*** AVAILABLE RECORDS
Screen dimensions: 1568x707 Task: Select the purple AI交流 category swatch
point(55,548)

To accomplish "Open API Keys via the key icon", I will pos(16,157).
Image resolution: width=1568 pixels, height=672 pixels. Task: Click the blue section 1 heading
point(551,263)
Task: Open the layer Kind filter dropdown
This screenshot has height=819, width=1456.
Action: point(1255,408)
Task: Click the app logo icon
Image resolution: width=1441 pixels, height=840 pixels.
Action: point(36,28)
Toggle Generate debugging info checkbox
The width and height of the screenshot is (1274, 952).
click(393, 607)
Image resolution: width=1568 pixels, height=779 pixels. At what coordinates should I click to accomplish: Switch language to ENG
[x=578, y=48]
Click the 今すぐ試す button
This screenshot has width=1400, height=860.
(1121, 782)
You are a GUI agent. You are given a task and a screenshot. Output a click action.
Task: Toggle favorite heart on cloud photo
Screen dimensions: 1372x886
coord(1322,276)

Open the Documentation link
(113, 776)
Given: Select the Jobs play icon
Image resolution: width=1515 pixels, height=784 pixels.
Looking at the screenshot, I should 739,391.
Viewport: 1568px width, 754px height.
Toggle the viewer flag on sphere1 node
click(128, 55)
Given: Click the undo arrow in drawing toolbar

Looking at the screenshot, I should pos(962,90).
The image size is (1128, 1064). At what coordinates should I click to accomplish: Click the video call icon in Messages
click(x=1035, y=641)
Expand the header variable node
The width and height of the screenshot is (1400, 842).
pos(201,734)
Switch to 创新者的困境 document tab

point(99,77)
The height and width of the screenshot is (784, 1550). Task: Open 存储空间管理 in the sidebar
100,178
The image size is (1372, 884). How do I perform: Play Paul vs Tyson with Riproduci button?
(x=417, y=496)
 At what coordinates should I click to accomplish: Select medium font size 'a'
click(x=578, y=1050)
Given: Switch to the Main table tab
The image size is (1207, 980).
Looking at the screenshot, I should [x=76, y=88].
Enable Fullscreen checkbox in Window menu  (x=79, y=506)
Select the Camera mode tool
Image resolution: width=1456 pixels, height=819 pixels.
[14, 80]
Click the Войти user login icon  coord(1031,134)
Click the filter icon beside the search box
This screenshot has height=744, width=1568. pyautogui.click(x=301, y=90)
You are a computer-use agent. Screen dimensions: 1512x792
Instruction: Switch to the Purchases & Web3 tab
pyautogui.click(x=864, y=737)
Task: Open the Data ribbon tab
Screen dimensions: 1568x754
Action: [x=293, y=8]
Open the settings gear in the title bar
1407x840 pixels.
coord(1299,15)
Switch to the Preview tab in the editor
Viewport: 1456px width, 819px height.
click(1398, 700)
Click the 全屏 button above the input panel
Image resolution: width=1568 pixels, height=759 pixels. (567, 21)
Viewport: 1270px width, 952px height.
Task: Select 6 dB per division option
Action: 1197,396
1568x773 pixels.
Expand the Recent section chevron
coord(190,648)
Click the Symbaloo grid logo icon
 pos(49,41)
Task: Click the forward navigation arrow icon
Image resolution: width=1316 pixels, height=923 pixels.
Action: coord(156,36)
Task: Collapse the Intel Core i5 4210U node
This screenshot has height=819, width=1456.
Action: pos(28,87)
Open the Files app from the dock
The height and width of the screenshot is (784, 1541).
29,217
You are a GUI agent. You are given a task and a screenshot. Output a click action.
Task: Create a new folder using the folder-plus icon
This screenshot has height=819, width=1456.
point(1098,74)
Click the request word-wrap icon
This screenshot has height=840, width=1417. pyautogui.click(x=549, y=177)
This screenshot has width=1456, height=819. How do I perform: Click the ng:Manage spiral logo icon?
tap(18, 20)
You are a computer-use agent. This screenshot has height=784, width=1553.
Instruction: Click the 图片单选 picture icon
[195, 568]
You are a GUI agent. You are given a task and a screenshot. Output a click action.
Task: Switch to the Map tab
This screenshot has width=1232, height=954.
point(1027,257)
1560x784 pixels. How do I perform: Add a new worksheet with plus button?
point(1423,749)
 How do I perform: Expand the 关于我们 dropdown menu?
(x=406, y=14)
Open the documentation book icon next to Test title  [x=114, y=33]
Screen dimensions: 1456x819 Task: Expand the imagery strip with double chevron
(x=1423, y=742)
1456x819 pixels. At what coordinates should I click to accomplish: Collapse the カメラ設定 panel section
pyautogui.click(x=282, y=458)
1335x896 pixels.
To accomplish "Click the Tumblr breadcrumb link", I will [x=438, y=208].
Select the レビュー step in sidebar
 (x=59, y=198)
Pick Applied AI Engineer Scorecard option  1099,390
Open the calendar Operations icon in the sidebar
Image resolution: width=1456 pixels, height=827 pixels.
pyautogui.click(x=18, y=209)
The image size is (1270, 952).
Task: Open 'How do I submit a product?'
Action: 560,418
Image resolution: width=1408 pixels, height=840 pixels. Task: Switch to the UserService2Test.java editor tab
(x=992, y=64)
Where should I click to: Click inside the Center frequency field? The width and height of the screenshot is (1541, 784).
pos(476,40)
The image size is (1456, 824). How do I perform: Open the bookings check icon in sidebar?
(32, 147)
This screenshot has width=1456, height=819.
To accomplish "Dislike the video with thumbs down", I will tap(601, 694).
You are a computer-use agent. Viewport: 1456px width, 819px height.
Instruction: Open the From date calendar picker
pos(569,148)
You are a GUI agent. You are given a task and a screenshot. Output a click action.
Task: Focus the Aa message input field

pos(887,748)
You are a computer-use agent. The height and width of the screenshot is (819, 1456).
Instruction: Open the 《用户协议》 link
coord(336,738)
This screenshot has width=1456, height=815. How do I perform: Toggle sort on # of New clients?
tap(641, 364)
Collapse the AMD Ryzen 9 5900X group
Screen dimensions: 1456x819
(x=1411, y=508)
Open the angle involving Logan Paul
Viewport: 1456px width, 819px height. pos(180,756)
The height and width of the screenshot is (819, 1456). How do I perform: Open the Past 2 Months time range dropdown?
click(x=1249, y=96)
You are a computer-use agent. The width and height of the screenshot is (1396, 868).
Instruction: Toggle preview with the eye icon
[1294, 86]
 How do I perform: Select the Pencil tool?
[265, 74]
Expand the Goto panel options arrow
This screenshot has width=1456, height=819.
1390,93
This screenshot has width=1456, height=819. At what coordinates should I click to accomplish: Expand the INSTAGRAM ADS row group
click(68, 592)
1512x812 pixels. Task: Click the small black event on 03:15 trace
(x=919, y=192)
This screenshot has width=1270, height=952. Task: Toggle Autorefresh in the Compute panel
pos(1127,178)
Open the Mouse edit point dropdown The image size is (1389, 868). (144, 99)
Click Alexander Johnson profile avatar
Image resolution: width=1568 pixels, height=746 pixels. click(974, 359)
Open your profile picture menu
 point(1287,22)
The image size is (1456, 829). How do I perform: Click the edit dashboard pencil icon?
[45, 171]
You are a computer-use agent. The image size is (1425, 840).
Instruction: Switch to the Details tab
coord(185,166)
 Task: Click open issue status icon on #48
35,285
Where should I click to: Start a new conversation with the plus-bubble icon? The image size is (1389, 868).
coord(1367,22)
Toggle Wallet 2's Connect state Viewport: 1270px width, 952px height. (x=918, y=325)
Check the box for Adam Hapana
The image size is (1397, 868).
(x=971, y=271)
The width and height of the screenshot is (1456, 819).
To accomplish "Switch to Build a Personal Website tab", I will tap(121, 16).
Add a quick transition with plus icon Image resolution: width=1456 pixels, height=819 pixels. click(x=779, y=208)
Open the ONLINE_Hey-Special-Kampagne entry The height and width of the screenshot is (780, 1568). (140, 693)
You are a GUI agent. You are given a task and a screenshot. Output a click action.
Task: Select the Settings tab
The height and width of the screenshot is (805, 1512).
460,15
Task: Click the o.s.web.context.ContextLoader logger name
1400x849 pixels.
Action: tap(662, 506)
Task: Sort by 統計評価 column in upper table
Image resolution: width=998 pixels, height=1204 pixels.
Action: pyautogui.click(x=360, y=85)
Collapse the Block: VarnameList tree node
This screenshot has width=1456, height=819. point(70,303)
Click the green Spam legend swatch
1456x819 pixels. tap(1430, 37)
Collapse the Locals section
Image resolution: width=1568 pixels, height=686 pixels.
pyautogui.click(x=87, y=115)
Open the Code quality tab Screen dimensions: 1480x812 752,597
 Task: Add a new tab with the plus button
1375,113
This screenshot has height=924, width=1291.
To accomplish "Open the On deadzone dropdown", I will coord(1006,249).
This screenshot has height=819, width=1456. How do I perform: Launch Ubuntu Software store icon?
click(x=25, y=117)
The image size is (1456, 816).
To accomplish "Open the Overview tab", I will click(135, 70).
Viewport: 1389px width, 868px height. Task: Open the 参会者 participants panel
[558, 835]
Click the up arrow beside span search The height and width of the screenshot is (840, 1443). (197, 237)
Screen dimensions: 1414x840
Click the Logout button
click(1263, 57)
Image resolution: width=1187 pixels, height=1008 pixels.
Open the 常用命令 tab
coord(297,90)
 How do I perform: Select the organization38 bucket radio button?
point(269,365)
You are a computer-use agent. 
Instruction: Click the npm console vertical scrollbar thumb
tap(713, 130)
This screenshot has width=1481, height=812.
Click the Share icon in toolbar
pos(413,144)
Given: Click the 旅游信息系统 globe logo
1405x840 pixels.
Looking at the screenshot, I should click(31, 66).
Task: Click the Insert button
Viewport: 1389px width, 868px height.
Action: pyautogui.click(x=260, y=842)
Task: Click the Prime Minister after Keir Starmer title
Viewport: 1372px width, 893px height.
******
TASK INSTRUCTIONS
From the line containing "Image resolution: width=1187" down to the line containing "This screenshot has width=1481, height=812." in the material above, reproduce every line exactly, including the two end lines.

YOUR RESPONSE
Image resolution: width=1187 pixels, height=1008 pixels.
Open the 常用命令 tab
coord(297,90)
 How do I perform: Select the organization38 bucket radio button?
point(269,365)
You are a computer-use agent. 
Instruction: Click the npm console vertical scrollbar thumb
tap(713, 130)
This screenshot has width=1481, height=812.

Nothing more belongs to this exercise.